Despite these and other recent advances in our understanding of thaw effects on aquatic ecosystems (Vonk et al. 2015), gaps remain in our understanding of the potential effects of permafrost thaw on fish habitat, behavior, and productivity.

The Hydro-Ecology of Arctic Thaw (HEAT) Project

In the summer of 2015, we began a five-year project aimed at understanding the effects of permafrost thaw on aquatic ecosystems and fish that we call the HEAT (Hydro-Ecology of Arctic Thaw) project. This project is a collaboration between the NPS Arctic Inventory and Monitoring Network and U.S. Geological Survey (USGS) Changing Arctic Ecosystems Initiative, an effort to better understand biotic response to a warming climate (Van Hemert et al. 2015). An important goal of the HEAT project is to document linkages among hydrology, water chemistry, and fish ecology in a landscape undergoing dramatic change. We established study sites in the Agashashok River basin, a large tributary of the Noatak River in northwest Alaska.

The Agashashok River is situated in the Arctic-boreal transition zone, a region undergoing rapid landscape change associated with a warming climate and thawing permafrost (Panda et al. 2017). We sampled 12 small headwater streams, where terrestrial ecosystems most strongly influence aquatic ecosystems. These streams drain watersheds that vary according to permafrost characteristics (ground ice, soil temperature) and vegetation (boreal forest or tundra).

We collected a broad range of samples and measurements in the field to understand hydrology, water quality, and food-web dynamics across this changing landscape. We collected water samples from all streams and analyzed for carbon, nutrient, and other mineral solute concentrations. We measured stream discharge across the hydrograph to quantify the magnitude and seasonality of stream flow. We scraped algae off rocks on streambeds to measure chlorophyll content of primary producers. We also collected stream invertebrates from sediments to quantify the abundance and diversity of invertebrates in our study streams.

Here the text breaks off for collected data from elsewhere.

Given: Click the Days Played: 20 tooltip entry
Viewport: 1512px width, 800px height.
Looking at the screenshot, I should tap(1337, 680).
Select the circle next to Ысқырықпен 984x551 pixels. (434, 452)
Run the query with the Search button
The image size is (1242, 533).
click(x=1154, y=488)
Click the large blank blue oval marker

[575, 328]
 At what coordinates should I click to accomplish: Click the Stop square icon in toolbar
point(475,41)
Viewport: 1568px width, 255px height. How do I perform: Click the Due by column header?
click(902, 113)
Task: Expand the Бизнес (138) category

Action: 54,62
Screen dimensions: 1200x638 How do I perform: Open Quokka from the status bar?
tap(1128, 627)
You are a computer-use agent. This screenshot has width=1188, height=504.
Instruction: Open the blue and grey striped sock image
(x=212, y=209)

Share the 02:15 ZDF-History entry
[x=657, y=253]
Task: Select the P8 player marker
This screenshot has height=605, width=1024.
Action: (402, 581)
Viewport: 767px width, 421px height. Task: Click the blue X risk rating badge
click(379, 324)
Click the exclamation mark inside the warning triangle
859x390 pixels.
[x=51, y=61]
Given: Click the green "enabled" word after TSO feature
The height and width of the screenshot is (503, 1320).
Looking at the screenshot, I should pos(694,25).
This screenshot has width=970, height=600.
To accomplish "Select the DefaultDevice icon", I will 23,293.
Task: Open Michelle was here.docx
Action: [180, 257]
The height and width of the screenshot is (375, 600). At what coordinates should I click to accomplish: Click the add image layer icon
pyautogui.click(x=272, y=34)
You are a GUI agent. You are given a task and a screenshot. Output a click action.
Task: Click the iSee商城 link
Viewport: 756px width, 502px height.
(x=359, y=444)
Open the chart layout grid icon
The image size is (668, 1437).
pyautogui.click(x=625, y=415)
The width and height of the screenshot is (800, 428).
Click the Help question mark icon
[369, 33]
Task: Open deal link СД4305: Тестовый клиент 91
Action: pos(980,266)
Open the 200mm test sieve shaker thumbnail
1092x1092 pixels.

We sampled Arctic Grayling (Thymallus arcticus) and Dolly Varden (Salvelinus malma; Figure 2) throughout the drainage, although their abundance and distribution varied across study streams. We are also using stable isotopes and radiocarbon isotopes to understand food-web dynamics in these streams. Radiocarbon measurements can be used to detect the incorporation of old carbon released from thawing permafrost into the aquatic food web.
a 10 inch long fish laying out of water, on a plastic ruler
Figure 2. Dolly Varden sampled in the Agashashok Watershed, August 2015. NPS photo courtesy of Jonathan O’Donnell

NPS Photo / Jonathan O'Donnell

We will integrate these field observations with hydrologic and a fish energetics models to better understand possible changes in the abundance and distribution of Arctic fish under future climatic conditions. Forecasting in this way will help researchers to assess the vulnerability of aquatic resources under future warming scenarios, and findings may be used to guide watershed management decisions.


This work was part of the USGS Changing Arctic Ecosystem Initiative and was supported by the Wildlife Program of the USGS Ecosystems Mission Area. Additional support was provided by the NPS Arctic Inventory and Monitoring Network, and by the Terrestrial Ecosystem Observing Network of the U. S. Fish and Wildlife Service Arctic Land Conservation Cooperative. We thank John Pearce and Grant Hilderbrand for comments that improved this manuscript.